Shoemaker's H1 net rises 94% on mainland business

Updated: 2008-11-18 07:39

By Joey Kwok(HK Edition)

  Print Mail Large Medium  Small 分享按钮 0

Shoemaker's H1 net rises 94% on mainland business

Le Saunda, a Hong Kong-based footwear retailer with outlets all over the mainland, said its first-half net profits jumped 94.6 percent, boosted by the robust retail growth on the mainland market.

The company's net earnings rose to HK$40.2 million for the six months ended Aug 31, a significant growth from HK$20.7 million in the same period last year.
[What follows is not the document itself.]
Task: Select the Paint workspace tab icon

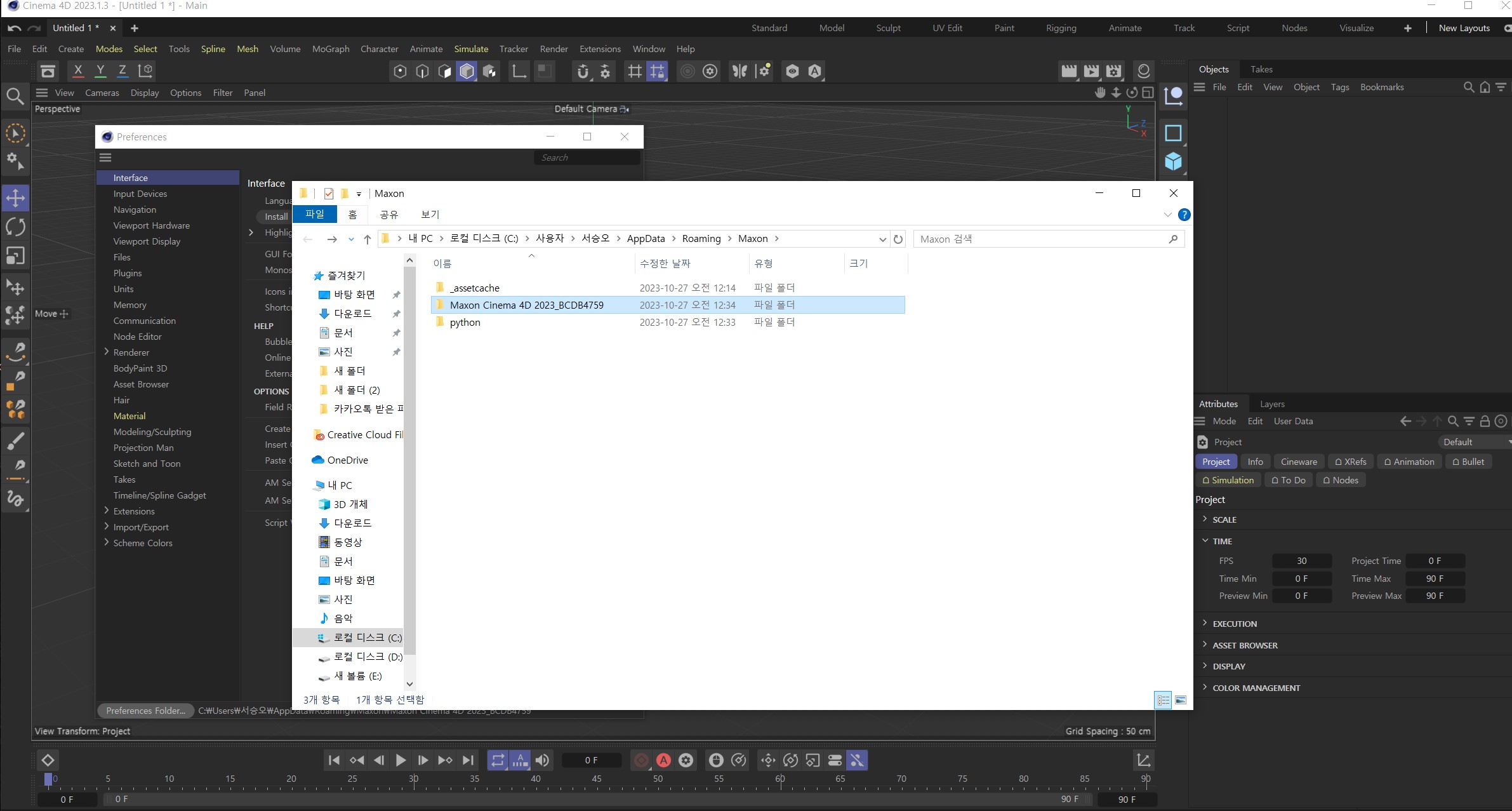Action: tap(1004, 27)

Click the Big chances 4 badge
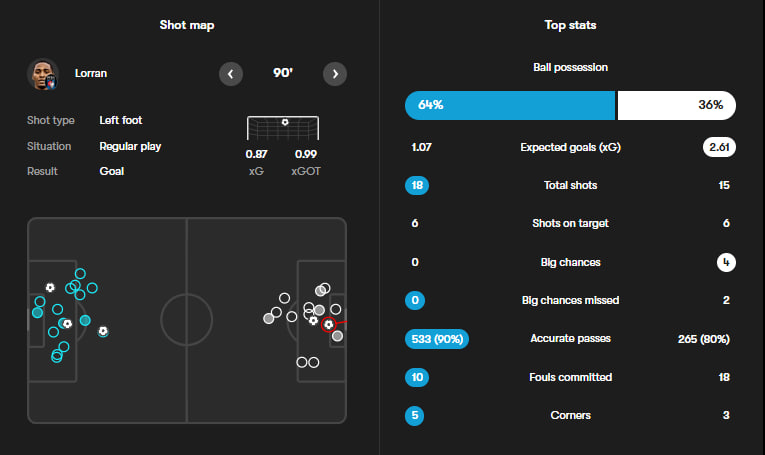tap(723, 262)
The company's consolidated turnover soared 15.4 percent to HK$408.1 million on the back of strong sales growth from retail operations, particularly in the second quarter, while its gross profit margin also climbed 3.4 percentage points to 52.3 percent.

Kenneth Wong, executive director and chief financial officer, said the company's innovative measures and restructuring plan implemented last year had been effective for its rapid growth in first-half net profits.

"Less frequent and aggressive stock clearance resulted in promising surges in same-store sales and average selling price," Wong said at a press conference yesterday. Le Saunda's total turnover in Hong Kong and Macao rose 6.4 percent to HK$87.8 million year-on-year, while the same-store sales also increased 4.8 percent.

In the first half, the company closed down two underperforming retail stores in Hong Kong, leaving 21 others open in Hong Kong and Macao.

On the mainland, meanwhile, the total turnover soared 19.3 percent in the first half to HK$208.3 million, with its same-store sales leaping 10 percent. The footwear retailer currently operates 336 self-owned and franchised outlets on the mainland.

The company's average selling price in Hong Kong and Macao increased 26.9 percent, while it also recorded a 34.2 percent jump on the mainland. Executive director Alice Lau said selling prices have been significantly reduced last year due to the clearance of off-season products.

She also noted that the 4-trillion yuan stimulus package has brought a positive impact to the company's retail operation. "Sales on the mainland from September to October have recorded a double-digit growth, while the same-store sales also showed a single-digit increase in November," Lau said.

She expects the market in Hong Kong to experience more fluctuations, while Le Saunda will try to keep its same-store sales in break-even mode.

The company expects the growth rate to slow down in the second half due to the impact of the global recession, yet it remains cautiously optimistic and will focus its business operation more on the mainland.

"We have planned to open 800 self-owned and franchised outlets on the mainland by the end of 2010," Wong said, adding that the company's capital expenditure for the second half will amount to HK$40 million to HK$50 million, mainly for the construction of a new production base in Gaoming, Foshan, which is expected to be completed by the end of 2009.